Bibi Netanyahu is no fascist, and Israel will not become a totalitarian state tomorrow. The country certainly has drifted rightward in politics, conservative in social and religious ideas, and toward a low tolerance for difference and opposition; but this is in line with similar shifts in many other countries around the world.
What Israel should be concerned about is Bibi’s approach to governance. After his shortened first term from 1996-1999, the widespread perception was that Bibi had mishandled just about every important issue his government faced.
When he returned to politics by winning leadership of the Likud in 2005 and then the premiership in 2009, he did seem a little different: more mature, more experienced, more willing to think before acting, and so on.

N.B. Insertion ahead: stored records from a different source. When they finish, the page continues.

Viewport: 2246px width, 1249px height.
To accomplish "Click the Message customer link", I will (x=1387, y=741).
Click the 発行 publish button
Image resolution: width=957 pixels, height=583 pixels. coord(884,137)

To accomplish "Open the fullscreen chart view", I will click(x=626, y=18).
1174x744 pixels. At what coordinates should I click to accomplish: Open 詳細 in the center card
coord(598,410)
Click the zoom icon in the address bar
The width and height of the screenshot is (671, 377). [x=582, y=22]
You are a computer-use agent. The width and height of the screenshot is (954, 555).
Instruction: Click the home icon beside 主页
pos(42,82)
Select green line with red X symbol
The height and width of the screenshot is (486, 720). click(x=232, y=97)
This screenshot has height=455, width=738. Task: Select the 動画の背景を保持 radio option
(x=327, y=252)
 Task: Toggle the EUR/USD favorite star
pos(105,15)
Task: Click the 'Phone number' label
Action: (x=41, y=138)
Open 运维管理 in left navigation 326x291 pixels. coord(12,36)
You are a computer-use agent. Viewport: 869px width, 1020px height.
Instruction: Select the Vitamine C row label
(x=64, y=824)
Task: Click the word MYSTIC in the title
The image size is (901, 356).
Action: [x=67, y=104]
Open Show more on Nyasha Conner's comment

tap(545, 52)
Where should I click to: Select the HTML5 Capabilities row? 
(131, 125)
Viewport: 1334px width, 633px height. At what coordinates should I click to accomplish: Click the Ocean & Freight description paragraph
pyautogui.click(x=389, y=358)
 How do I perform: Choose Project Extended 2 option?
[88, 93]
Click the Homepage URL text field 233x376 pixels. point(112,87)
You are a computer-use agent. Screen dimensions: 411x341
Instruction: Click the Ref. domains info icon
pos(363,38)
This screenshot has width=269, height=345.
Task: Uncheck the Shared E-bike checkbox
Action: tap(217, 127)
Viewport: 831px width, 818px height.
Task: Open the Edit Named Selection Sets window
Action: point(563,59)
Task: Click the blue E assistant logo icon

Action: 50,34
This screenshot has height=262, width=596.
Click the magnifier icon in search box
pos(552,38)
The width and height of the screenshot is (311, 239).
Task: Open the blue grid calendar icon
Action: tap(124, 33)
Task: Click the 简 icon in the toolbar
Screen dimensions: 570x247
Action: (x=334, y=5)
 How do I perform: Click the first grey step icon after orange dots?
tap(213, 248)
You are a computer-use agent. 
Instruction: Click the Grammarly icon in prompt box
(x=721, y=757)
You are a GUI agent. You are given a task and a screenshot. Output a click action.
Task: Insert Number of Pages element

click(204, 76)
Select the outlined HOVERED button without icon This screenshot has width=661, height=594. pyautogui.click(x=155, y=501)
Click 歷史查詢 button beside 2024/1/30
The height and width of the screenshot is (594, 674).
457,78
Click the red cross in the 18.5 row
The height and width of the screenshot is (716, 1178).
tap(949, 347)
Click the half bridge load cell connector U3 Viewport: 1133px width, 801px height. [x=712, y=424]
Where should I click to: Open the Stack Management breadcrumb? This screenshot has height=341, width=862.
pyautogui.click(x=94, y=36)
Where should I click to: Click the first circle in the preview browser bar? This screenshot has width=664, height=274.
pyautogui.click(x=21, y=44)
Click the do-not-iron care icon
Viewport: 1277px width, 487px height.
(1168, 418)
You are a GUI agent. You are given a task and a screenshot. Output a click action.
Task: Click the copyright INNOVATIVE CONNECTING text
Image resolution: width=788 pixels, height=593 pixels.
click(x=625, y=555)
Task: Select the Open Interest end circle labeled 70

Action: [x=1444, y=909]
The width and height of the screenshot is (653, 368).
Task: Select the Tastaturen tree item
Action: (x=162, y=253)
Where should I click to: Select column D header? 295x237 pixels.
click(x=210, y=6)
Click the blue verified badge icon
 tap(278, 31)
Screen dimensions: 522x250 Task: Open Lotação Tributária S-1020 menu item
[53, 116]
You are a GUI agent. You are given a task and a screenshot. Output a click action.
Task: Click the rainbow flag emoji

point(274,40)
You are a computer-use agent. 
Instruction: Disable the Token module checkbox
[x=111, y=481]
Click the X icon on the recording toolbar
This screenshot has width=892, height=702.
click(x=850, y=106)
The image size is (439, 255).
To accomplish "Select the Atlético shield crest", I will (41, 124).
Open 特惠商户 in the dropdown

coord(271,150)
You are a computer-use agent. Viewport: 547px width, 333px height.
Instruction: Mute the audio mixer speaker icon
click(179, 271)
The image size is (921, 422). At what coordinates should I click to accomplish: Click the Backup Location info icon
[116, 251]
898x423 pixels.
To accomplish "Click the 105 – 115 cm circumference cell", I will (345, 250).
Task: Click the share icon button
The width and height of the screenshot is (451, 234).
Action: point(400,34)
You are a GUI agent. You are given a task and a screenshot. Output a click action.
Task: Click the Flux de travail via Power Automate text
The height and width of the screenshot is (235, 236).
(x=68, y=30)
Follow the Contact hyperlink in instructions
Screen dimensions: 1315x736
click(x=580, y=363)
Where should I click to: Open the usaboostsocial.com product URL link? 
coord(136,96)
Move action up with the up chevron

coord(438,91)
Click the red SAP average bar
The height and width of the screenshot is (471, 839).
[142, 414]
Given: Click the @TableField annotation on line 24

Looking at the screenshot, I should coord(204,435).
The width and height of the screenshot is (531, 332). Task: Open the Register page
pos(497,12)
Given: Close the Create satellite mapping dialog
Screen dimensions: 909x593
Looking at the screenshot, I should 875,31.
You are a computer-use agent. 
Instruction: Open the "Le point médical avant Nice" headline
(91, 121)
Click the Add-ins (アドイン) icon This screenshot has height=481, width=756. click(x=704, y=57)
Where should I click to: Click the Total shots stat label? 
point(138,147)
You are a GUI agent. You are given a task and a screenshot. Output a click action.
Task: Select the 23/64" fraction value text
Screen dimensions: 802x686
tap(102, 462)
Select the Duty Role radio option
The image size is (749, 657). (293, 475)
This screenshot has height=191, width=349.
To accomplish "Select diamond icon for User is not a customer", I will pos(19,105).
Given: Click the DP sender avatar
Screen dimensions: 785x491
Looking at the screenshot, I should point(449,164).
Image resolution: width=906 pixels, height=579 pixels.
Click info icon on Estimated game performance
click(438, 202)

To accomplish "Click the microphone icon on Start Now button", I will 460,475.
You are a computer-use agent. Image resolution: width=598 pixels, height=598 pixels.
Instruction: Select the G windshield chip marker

But it was an illusion, and everything from the increasing visibility of extreme religious coercion, to settlers running wild across the West Bank and attacking both the state itself and Palestinians, to the efforts of coalition members to impose an ethnocentric and illiberal rule can be laid in part, though certainly not in total, at Bibi’s feet.
These worrisome trends are facilitated by Bibi’s inabilities. He is more concerned with holding on to power because he likes that position (with a lesser concern that he must ensure the country stays on the “proper” path); and he simply isn’t politically brave. (Unfortunately for Israel, many of the country’s politicians fit that same description.)
Bibi has refused to make tough choices regarding relations with the Palestinians. Worse, though, he has refused to do so regarding Israel’s domestic political and societal spheres, preferring instead to let matters drift toward their own conclusions. The Israeli state is certainly constrained in some areas. The ability of workers to strike seemingly everywhere and at will, and the influence that the military-security sector has in decision-making in foreign and security matters is more than normal for a liberal democracy.
But Israel remains a powerful state, as a set of authoritative institutions. Bibi has not used these institutions to maintain the rule of the state above all others.
Instead of meeting with settlers and haredi to discuss how to tone down their rhetoric, or telling his cabinet that he opposes the recent attacks by these groups, he should—he must—instruct his police, the justice system, and the security forces to immediately arrest and bring to trial anyone who violates Israel’s laws and norms. He should make multiple appearances on national television and radio to assert the state’s authority to do this; to loudly proclaim his government’s and his own personal commitment to Israel’s democratic norms and rule of law; and he should instruct his ministers to do the same—and if they don’t, to sanction them.
Bibi’s refusal to use the force of his own stature as Prime Minister and the state’s laws to denounce and censure those who consistently break it has facilitated an opening for tolerance of such acts of religious coercion, the exercise of violence by sub-state groups, and moves to change the accepted norms of liberal democracy. By not personally and consistently condemning such incidents, and then backing these condemnations up with direct action, Bibi has created the impression that things that used to be considered beyond the pale are now tolerable and even acceptable.
The lack of state authority in these matters is what positioned Israel (including the West Bank) at number 53 on a prominent list of failed states, in the “borderline” zone. Israel’s ranking has been rising—in 2009 it was 58, and 2010 it was at 54. The current trajectory will only put Israel higher in future rankings. The bulk of the countries listed above Israel is in Africa, Central Asia, and include other states such as Haiti, Iraq, and Afghanistan. This should not be the community that Israel puts itself in.
Israeli democracy is not on the precipice, but it is weakening. Certainly even if Bibi did the above it would not be enough—there are plenty of other issues and divisions in Israel that need to be resolved. But it is an important and strong start, and is necessary in a state that prizes its membership in the club of industrialized democracies.